Exercise brief: Copy out every record below with complete accuracy.

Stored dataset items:
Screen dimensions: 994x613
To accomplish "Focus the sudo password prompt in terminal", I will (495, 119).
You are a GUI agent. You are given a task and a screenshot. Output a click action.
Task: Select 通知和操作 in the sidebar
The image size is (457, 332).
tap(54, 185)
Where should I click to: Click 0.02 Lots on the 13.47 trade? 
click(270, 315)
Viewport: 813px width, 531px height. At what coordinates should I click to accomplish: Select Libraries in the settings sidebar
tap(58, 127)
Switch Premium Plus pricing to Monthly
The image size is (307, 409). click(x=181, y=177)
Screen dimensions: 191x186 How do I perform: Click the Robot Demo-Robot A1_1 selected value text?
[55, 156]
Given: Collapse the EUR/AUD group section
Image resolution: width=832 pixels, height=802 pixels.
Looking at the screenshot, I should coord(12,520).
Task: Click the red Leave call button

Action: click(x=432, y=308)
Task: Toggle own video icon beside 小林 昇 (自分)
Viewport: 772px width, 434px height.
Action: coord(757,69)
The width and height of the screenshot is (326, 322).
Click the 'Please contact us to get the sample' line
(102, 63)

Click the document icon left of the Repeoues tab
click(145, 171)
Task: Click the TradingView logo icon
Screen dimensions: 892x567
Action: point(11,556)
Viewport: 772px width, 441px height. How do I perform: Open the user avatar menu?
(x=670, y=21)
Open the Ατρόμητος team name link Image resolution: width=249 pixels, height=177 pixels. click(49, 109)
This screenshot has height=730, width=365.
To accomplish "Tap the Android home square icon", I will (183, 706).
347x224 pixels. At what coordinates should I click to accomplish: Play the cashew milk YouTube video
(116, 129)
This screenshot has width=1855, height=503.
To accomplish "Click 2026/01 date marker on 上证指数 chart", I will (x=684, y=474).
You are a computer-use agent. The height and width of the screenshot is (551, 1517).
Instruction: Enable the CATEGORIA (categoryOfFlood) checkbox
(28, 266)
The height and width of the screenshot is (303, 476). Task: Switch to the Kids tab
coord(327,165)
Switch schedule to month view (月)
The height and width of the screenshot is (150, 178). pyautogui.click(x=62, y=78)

Reply:
Screen dimensions: 994x613
To accomplish "Focus the sudo password prompt in terminal", I will (495, 119).
You are a GUI agent. You are given a task and a screenshot. Output a click action.
Task: Select 通知和操作 in the sidebar
The image size is (457, 332).
tap(54, 185)
Where should I click to: Click 0.02 Lots on the 13.47 trade? 
click(270, 315)
Viewport: 813px width, 531px height. At what coordinates should I click to accomplish: Select Libraries in the settings sidebar
tap(58, 127)
Switch Premium Plus pricing to Monthly
The image size is (307, 409). click(x=181, y=177)
Screen dimensions: 191x186 How do I perform: Click the Robot Demo-Robot A1_1 selected value text?
[55, 156]
Given: Collapse the EUR/AUD group section
Image resolution: width=832 pixels, height=802 pixels.
Looking at the screenshot, I should coord(12,520).
Task: Click the red Leave call button

Action: click(x=432, y=308)
Task: Toggle own video icon beside 小林 昇 (自分)
Viewport: 772px width, 434px height.
Action: coord(757,69)
The width and height of the screenshot is (326, 322).
Click the 'Please contact us to get the sample' line
(102, 63)

Click the document icon left of the Repeoues tab
click(145, 171)
Task: Click the TradingView logo icon
Screen dimensions: 892x567
Action: point(11,556)
Viewport: 772px width, 441px height. How do I perform: Open the user avatar menu?
(x=670, y=21)
Open the Ατρόμητος team name link Image resolution: width=249 pixels, height=177 pixels. click(49, 109)
This screenshot has height=730, width=365.
To accomplish "Tap the Android home square icon", I will (183, 706).
347x224 pixels. At what coordinates should I click to accomplish: Play the cashew milk YouTube video
(116, 129)
This screenshot has width=1855, height=503.
To accomplish "Click 2026/01 date marker on 上证指数 chart", I will (x=684, y=474).
You are a computer-use agent. The height and width of the screenshot is (551, 1517).
Instruction: Enable the CATEGORIA (categoryOfFlood) checkbox
(28, 266)
The height and width of the screenshot is (303, 476). Task: Switch to the Kids tab
coord(327,165)
Switch schedule to month view (月)
The height and width of the screenshot is (150, 178). pyautogui.click(x=62, y=78)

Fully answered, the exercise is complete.